Beiträge von Hülsi

    Hallo liebe Mitglieder,

    in unserem Haus existiert eine Kardiologie, in der der OPS-Schlüssel 8-837.d0 Perkutan-transluminale Gefäßintervention an Herz- und Korornargefäßen: Verschluss eines Septumdefekts: Vorhofseptum, erbracht wird. Die Kostenträger (eigentlich nur die Kasse mit den drei grünen Buchstaben) weigert sich die sich daraus ergebenden DRGs (meist F95B) zu zahlen, mit dem Hinweis, dass es sich um eine Leistung aus der Herzchirurgie handelt und unsere Kardiologen diese Leistung gar nicht hätten erbringen dürfen. Das sehen diese natürlich ganz anders.
    Kann mir da evtl. jemand weiterhelfen?
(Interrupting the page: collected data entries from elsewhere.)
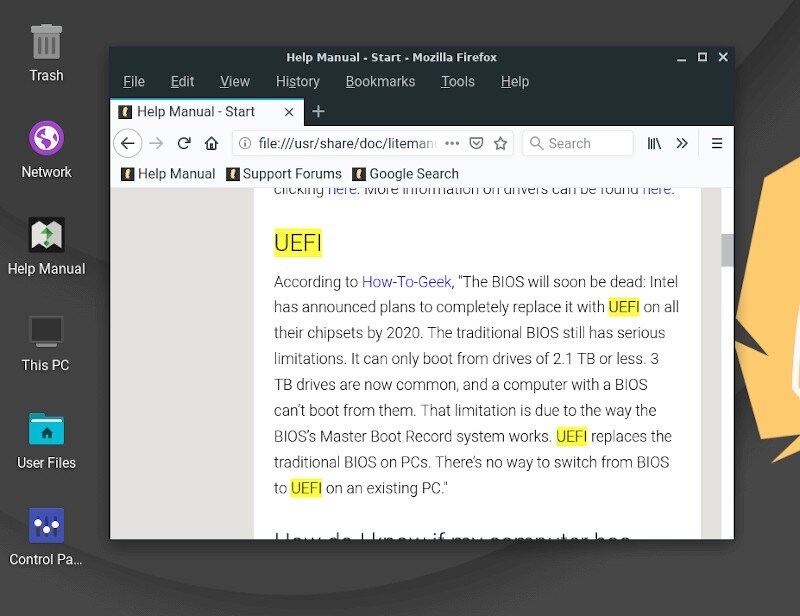The width and height of the screenshot is (800, 616).
Task: Open the History menu
Action: click(x=297, y=82)
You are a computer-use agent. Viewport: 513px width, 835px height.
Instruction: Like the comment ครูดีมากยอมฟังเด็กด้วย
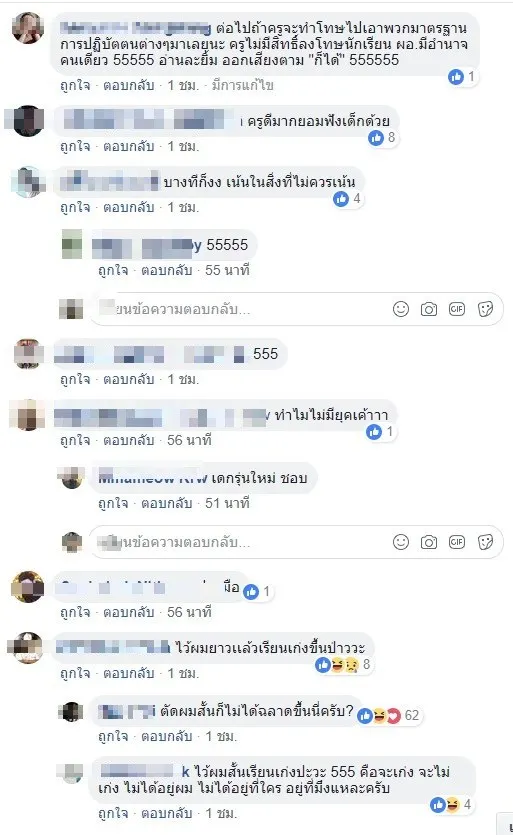pos(75,146)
DANKE SCHÖN!

    Hülsi

    Hallo liebes Forum,

    mich interessiert, ob bei den Sachkosten der DRGs der Bereiche Orthopädie / Unfallchirurgie Hilfsmittel wie beispielsweise Unterarmstützen oder Effner-Schienen enthalten sind oder diese separat von der Kasse beantragt werden können.
    Ich sage schon mal \"DANKE\" für mögliche Antworten!!

    Hülsi

    Liebes Forum,

    ich habe da mal eine Frage zum Thema \"§ 140d SGB V Integrierte Versorgung\". In dem Paragraphen steht folgendes \"Zur Förderung der integrierten Versorgung hat jede Krankenkasse in den Jahren 2004 bis 2006 jeweils Mittel bis zu 1 vom Hundert (...) sowie von den Rechnungen der einzelnen Krankenhäuser für voll- und teilstationäre Versorgung einzubehalten, soweit die einbehaltenen Mittel (...) erforderlich sind.\"
    Meine Frage lautet: Gilt dieser Abzug im stationären Bereich auch für Fälle aus der Psychiatrie oder nur für somatische Fachrichtungen?
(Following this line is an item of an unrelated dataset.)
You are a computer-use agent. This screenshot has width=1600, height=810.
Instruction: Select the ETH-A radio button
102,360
    Ich wünsche allen Forum-Teilnehmern ein schönes Wochenende!

    Hülsi :sonne:

    Hallo liebes DRG-Forum!

    Ich habe da mal eine Frage zum Thema \"Mindestmengen\". Die Krankenkassen haben Anspruch auf eine Aufstellung zum Nachweis der Einhaltung der Mindestmengenvereinbarung, aber existiert eine rechtliche Grundlage, die es den Krankenkassen erlaubt eine Angabe der damit verbundenen DRG´s in der Forderungs-AEB zu erhalten?
    Schon mal ein großes Danke schön!

    Hülsi

    Guten Morgen Herr Schmidt,

    danke für die schnelle Antwort. Die Empfehlungen der DKV lagen mir bereits schon vor, aber irgendwie erscheint es mir nach wie vor nicht ganz schlüssig.
    Ein Beispiel: Aus dem Block A \"Schwere der Erkrankung\" trifft das Kriterium A1 \"Plötzliche Bewusstseinsstörüng oder akuter Verwirrtheitszutand\" (In Verbindung mit Zusatzkriterium +B (Intensität der Behandlung) nein) zu.
    Ist es jetzt notwendig das aus den Blöcken C, D, E oder F ein weiteres Kriterium zu trifft?
    Vielleicht überlese ich da etwas in der Empfehlung und sehe den Wald vor lauter Bäumen nicht :)

    Guten Tag,

    ich bin eine Berufsanfängerin im Krankenhaus (direkt von der FH) und befasse mich zur Zeit mit dem Thema \"G-AEP-Prüfkriterien nach § 17c KHG\". Im AOP-Vertrag nach § 115 b Abs. 1 SGB V steht in § 3 Abs. 3 \"Allgemeine Tatbestände, bei deren Vorliegen eine stationäre Durchführung der in der Regel ambulant durchzuführenden Leistungen erforderlich sein kann, sind die Kriterien A, B, D, E und F(...)
    Meine Frage: Reicht es aus bei jedem Kriterium ein Kreuz zu setzen bzw. müssen überhaupt alle Kriterien (A, B, C, D, E und F) ausgefüllt werden???